• WHAT TO WORK ON:
1. Reproduce the part of the ClothingGAN writeup starting with "After finished training" and going on through "an attribute classifier.".
2. How many lines of the listing contain the string "Where", matching case? Give only the number.

• DOCUMENT SEGMENT:
—————

GAN or Generative Adversarial Network is a generative model that able to generate images by learning the probability distribution of a large image dataset. I always find GANs fascinating as it enables me to generate high-quality arts or design even without the technical or artistic skill in drawing. Recently, I've seen many face editing demonstrations on GAN, but never seen semantic manipulation in other datasets. Hence, I created ClothingGAN an application where you can collaboratively design clothes without high technical expertise.
What it does
ClothingGAN able to generate clothing images and mix these images. While mixing, you can control which structure or style that you want the clothing to copy. Additionally, you can edit the generated clothing with several given attributes such as dark color, jacket, dress, or coat.
How I built it
I trained StyleGAN2-ADA on a subset of the Lookbook dataset. The total images I trained it on are 8,726 clothing images with a clean background. I transfer learned from FFHQ model and trained the model for a day.
After finished training the GAN, I proceeded to use GANSpace method to find important directions in the latent space. Then, I tried to guess what these directions represent and labeled them accordingly. The reason I use GANSpace is that it is unsupervised and does not need an attribute classifier.

—————

• DATA FOR THIS EXERCISE:
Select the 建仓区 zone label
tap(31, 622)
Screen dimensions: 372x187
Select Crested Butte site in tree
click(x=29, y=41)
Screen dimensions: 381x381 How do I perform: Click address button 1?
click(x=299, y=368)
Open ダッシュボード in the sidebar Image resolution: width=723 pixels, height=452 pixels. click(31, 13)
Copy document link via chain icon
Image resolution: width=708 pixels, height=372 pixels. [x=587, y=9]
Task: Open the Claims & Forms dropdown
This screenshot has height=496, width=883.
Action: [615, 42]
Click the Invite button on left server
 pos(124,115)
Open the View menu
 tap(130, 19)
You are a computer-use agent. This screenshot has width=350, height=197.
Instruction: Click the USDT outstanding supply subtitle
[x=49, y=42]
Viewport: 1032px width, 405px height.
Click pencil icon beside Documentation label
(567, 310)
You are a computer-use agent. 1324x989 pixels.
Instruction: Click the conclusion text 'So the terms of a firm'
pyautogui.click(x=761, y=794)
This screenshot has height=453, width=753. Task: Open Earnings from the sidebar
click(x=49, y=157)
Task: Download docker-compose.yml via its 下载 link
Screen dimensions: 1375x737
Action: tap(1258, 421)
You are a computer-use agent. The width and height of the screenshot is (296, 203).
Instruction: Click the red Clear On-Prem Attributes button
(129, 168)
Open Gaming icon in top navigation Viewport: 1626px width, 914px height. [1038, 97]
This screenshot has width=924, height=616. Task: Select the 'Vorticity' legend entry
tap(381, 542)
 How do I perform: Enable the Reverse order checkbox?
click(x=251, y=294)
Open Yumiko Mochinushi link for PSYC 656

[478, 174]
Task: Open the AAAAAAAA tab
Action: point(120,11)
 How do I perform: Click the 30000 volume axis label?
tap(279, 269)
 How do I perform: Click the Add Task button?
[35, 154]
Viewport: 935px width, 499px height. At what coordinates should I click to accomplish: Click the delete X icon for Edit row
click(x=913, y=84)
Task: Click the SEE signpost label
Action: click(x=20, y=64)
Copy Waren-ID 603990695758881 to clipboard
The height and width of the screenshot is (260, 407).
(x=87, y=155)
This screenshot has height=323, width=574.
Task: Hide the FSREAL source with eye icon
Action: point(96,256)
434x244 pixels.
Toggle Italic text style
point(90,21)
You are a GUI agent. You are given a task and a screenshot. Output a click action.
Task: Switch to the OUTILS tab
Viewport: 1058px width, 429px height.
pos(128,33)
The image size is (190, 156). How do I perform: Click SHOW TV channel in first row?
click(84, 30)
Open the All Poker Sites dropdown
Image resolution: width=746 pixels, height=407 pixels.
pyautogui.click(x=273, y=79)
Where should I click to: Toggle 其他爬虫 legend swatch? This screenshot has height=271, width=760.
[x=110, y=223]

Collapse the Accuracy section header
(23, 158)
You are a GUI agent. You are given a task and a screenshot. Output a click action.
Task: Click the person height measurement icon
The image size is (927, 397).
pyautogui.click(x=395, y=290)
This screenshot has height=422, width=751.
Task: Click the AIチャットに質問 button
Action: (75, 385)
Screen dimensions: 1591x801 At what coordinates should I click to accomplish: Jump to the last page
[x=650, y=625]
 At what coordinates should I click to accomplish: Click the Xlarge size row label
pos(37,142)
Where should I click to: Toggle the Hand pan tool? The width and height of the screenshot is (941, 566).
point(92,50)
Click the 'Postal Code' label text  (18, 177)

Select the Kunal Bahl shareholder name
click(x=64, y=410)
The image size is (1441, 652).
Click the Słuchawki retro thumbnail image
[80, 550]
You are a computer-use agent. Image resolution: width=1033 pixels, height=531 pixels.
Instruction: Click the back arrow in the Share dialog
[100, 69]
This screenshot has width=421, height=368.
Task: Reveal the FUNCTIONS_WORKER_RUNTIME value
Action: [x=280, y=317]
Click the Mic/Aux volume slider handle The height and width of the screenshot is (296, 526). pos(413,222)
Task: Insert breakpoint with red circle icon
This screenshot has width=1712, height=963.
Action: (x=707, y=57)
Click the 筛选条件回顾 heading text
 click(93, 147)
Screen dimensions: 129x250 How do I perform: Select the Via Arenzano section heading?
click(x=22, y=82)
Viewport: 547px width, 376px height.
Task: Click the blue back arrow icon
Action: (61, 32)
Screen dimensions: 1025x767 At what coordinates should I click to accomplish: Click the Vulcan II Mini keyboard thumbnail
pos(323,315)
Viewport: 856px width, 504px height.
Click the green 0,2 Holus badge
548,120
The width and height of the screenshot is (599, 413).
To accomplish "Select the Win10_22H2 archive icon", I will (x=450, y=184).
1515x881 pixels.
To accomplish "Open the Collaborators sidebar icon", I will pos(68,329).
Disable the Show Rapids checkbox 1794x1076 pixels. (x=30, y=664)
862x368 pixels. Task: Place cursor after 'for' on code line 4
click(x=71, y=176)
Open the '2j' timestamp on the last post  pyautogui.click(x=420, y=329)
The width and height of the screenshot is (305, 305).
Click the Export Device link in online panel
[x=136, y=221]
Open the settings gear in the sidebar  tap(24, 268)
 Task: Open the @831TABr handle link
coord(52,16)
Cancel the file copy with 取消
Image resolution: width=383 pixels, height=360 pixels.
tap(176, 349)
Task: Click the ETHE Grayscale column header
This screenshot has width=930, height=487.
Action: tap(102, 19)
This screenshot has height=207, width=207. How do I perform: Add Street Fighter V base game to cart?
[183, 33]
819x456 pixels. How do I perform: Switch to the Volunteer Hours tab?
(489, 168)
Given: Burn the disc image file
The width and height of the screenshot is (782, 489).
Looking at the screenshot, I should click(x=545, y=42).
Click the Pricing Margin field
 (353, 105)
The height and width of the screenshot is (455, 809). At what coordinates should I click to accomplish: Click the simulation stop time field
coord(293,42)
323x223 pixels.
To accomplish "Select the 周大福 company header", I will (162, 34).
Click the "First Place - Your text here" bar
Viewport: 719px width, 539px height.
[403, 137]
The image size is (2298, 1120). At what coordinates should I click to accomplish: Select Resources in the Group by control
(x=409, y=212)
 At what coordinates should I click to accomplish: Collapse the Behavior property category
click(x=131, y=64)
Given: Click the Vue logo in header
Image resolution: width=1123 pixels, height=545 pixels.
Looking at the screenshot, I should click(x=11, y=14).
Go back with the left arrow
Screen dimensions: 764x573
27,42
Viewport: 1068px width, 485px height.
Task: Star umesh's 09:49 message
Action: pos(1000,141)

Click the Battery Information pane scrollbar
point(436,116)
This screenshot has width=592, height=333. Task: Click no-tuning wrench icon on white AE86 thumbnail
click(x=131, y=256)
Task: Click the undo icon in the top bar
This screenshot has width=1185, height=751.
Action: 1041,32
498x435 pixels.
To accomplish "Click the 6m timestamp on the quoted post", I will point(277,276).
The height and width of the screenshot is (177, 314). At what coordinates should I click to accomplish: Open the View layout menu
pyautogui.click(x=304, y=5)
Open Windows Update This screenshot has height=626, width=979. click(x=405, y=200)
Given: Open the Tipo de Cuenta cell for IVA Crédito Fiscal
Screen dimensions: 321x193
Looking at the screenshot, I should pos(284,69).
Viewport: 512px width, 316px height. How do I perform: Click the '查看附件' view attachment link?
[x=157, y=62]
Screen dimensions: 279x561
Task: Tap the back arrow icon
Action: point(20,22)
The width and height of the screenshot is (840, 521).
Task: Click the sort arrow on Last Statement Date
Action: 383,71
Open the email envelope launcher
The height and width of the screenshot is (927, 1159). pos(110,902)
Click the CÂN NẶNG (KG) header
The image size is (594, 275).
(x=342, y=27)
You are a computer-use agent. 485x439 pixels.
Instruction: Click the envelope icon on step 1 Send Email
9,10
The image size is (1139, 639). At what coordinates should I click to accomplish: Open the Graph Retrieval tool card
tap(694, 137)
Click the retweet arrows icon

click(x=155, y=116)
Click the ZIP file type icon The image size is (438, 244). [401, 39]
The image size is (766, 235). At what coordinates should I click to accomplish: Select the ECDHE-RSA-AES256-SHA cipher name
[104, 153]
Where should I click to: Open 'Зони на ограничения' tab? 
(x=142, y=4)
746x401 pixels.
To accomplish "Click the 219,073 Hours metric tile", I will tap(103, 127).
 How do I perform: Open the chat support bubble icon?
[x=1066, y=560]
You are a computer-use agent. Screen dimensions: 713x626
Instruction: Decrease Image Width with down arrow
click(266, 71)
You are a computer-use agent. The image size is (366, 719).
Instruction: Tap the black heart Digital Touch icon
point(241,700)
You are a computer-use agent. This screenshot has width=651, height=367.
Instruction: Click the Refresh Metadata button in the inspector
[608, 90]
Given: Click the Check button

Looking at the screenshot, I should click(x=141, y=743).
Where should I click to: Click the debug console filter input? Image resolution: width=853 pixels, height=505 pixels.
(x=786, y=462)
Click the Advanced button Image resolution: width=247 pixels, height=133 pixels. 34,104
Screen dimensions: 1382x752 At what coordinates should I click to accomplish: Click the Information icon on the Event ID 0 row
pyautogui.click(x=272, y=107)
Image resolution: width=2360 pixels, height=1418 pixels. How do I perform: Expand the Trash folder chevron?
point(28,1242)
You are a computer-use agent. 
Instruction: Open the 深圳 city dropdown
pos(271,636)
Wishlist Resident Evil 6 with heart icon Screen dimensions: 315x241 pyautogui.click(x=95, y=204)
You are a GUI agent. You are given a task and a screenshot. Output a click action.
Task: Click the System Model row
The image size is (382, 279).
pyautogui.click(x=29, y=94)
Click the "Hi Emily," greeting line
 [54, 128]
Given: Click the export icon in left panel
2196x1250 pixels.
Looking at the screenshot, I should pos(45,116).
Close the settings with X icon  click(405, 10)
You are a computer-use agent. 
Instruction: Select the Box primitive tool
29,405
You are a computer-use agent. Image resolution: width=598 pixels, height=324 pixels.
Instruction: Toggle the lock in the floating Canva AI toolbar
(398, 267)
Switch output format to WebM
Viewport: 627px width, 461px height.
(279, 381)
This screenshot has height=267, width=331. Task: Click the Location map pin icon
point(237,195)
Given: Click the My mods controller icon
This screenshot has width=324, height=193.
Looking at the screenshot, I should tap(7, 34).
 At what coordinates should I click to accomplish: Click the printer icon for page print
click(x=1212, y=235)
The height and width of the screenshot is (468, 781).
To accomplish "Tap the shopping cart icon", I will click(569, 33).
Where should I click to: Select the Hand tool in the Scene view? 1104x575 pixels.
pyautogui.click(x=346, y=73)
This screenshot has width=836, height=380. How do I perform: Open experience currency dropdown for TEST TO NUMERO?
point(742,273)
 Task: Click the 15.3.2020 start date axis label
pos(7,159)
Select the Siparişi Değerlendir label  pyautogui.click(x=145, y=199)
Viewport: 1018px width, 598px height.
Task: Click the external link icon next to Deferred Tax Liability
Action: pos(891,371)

—————

• FINAL RESULTS:
1.
After finished training the GAN, I proceeded to use GANSpace method to find important directions in the latent space. Then, I tried to guess what these directions represent and labeled them accordingly. The reason I use GANSpace is that it is unsupervised and does not need an attribute classifier.

2. 5